Dipan Karumsi, Managing Director, KPMG Procurement Advisory Services
Working with organizations in various sourcing and procurement roles over the past 17 years, one of the common challenges I see is not having access to information on a timely basis. The good news is, real-time, or near real-time spend analytics is within reach for companies willing to undertake a process of continual improvement, and there is a definite competitive edge to be gained by doing so.
Based on what I have seen, a three-month lag from the time of spend to availability of reporting is common, and many organizations cannot get access to data about spend that took place as long as six months ago. Real-time data is almost out of the question for most organizations, because by the time they run the reports, check for data integrity and test to make sure there are no big issues, a couple months have gone by.
The further you get down the road, the more likely it is that you’ll be looking at many transactions that will never recur, spending valuable time and effort on things you can’t optimize.

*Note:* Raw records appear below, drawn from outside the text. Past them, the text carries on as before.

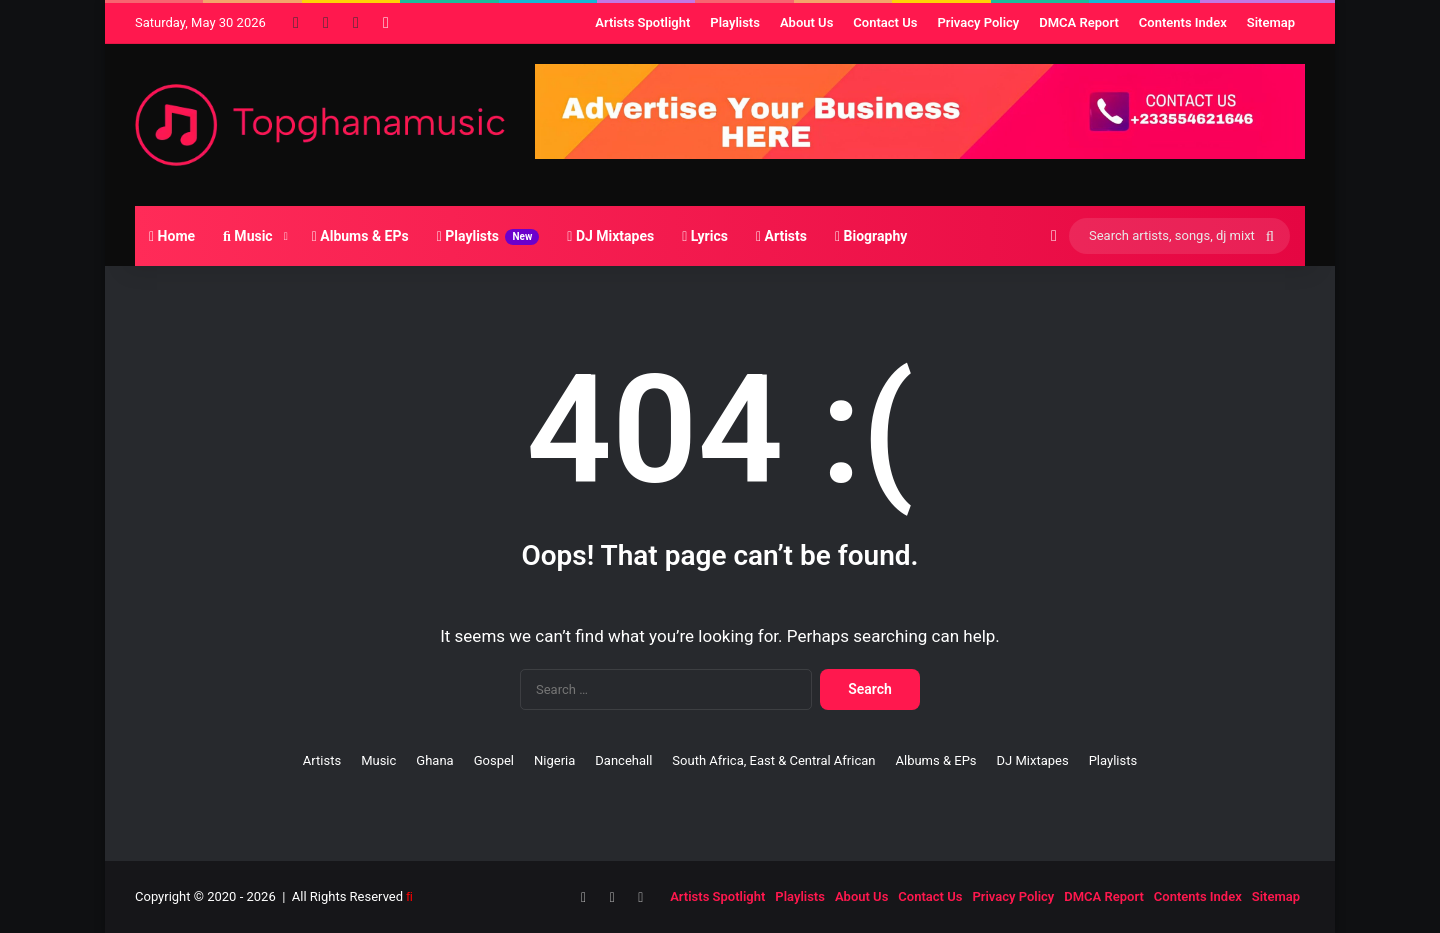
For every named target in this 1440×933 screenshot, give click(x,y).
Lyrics (705, 236)
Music (248, 236)
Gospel (494, 760)
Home (172, 236)
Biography (871, 236)
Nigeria (554, 760)
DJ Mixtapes (610, 236)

Lack of timely data, or bad data, can also create some awkward moments, such as having to go to your suppliers and ask them how much money you spent with them. This happens more often than you would think, and the supplier will simply ask, “For what time frame?” and they’ll usually be able to run the reports very quickly because they know their business on the customer side and can give you detailed information.
Not only is this an embarrassing situation, you also run the risk that they only give you what you ask for, or withhold material information. They’re not going to want to share anything that puts you in a better negotiating position. Robust spend analytics helps you avoid these awkward moments and show up to supplier negotiations with more information than they have.
Better, faster access to information lets procurement organizations make smarter decisions across the board, leverage their spend across business units or plants or sites, and really drive value through savings in the sourcing process. This is one of the goals that many companies are looking to achieve through their e-procurement initiatives.
Both direct and indirect spend are critical areas for organizations, though traditionally the focus has been on direct spend. In recent years I have noted that attitudes about indirect spend have changed significantly. Many organizations which previously ignored indirect spend because it was “less strategic” or smaller in value have begun to take interest in this spend, recognizing that the opportunity to drive value is in fact quite significant.
Most organizations are now organizing the procurement function to focus on indirect spend but in many cases have not invested in people, processes and technologies needed to manage it. They are just now starting to realize there are many applications that focus on getting visibility into indirect spend to drive additional value.
As organizations evolve in this direction, a question that quickly surfaces is how to set up spend analytics. One way is directly through the procurement tool. Another option is to pull the information into a broader data warehouse that has access to all the other areas of spend, including direct spend, so can you can generate reports from a single database. If you have global operations, you may want to pull data from all geographies so that you have access to all of your global data in one location. There are different ways to do it, but a key consideration is the speed with which you get access to that data.
The other key consideration is of course data quality. I see many companies that have access to data, but people don’t trust it. What ends up happening is they have to go to the individual parties in the organization that are doing the purchasing and ask a lot of questions, or again, back to the suppliers to get the information. It’s inefficient, and it’s humiliating.
The organizations I see that are doing this well are those that have e-procurement platforms and have placed a focus on driving adoption across the organization. They’ve set up a well-defined spend taxonomy, and made sure people know how to use it. Categories are required for all spend, and they have a governance structure with clearly defined roles that have the ability to approve category selection within the taxonomy. Additionally, they don’t use a category called “other” or “miscellaneous.”
Ultimately, the most efficient way to categorize transactions is to do it up front; this ensures a quick flow into the downstream analytics system and gets you quicker access to the information.
Remember, getting access to real time visibility is the big goal here. That doesn’t happen overnight, but as you start to get your category taxonomy deployed, upstream systems straightened out, and processes established, the effort around data validation should decrease.
The data should get better and better over time, so you get to the point where users can run reports in the application on an ad hoc basis with complete confidence. Then they are empowered to make smarter decisions and avoid those awkward supplier moments.